• La protesta, que se celebrará en Ponferrada, recordará a las comarcas del Bierzo, La Cabrera, Laciana, Valdeorras, Ancares, Omaña, Maragatería, La Valduerna, Jamuz, Sanabria, Zamora, Galicia y Extremadura

La Plataforma Ciudadana Stop Incendios Noroeste Peninsular ha convocado para el próximo 8 de septiembre un acto de protesta en Ponferrada, que se desarrollará a partir de las 11.00 horas en la plaza de la Encina. La iniciativa, planteada como una concentración en silencio y con riguroso luto, busca recordar a las víctimas y exigir responsabilidades por los incendios forestales que en los últimos años han devastado amplias zonas del noroeste.
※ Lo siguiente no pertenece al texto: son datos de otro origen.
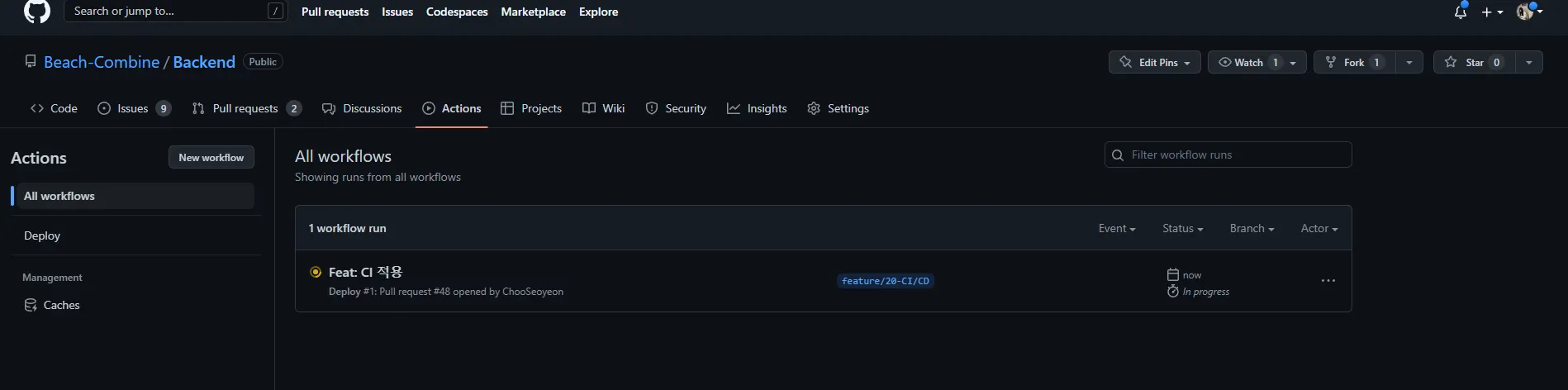Open the user avatar menu
Viewport: 1568px width, 390px height.
tap(1528, 12)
El colectivo ha declarado la fecha como Día de Luto Forestal, con la intención de convertirla en un símbolo de memoria y compromiso con el territorio. La protesta se plantea como un acto cívico y pacífico, que no pretende interrumpir los festejos tradicionales de la jornada, sino aportar un espacio de reflexión sobre la magnitud de los daños sufridos.

Stop Incendios señala que la convocatoria se dirige a toda la ciudadanía de las comarcas afectadas —El Bierzo, La Cabrera, Laciana, Valdeorras, Ancares lucenses, Omaña, Maragatería, La Valduerna y Jamuz— así como a territorios próximos como Sanabria, Zamora, Galicia y Extremadura. “Hoy lloramos nuestros montes quemados, pero también exigimos justicia y futuro. El silencio será nuestro grito”, afirma la plataforma en su comunicado.

El acto contará con símbolos visibles de duelo: vestimenta negra, lazos, guantes, manos pintadas o lágrimas dibujadas en el rostro. Los asistentes guardarán silencio y, como gesto de protesta, darán la espalda a los responsables políticos, a quienes la organización responsabiliza de la falta de prevención y medios en la lucha contra los incendios. Además, se anima a que los balcones luzcan banderas con crespones negros.

La plataforma subraya que el Día de Luto Forestal no se limita a una concentración puntual, sino que aspira a convertirse en un referente de conciencia colectiva frente a lo que define como un “ecocidio criminal”. En su mensaje, agradece también la labor de la plantilla de extinción y de los voluntarios que, pese a la precariedad de medios, han trabajado para salvar montes, cultivos y viviendas.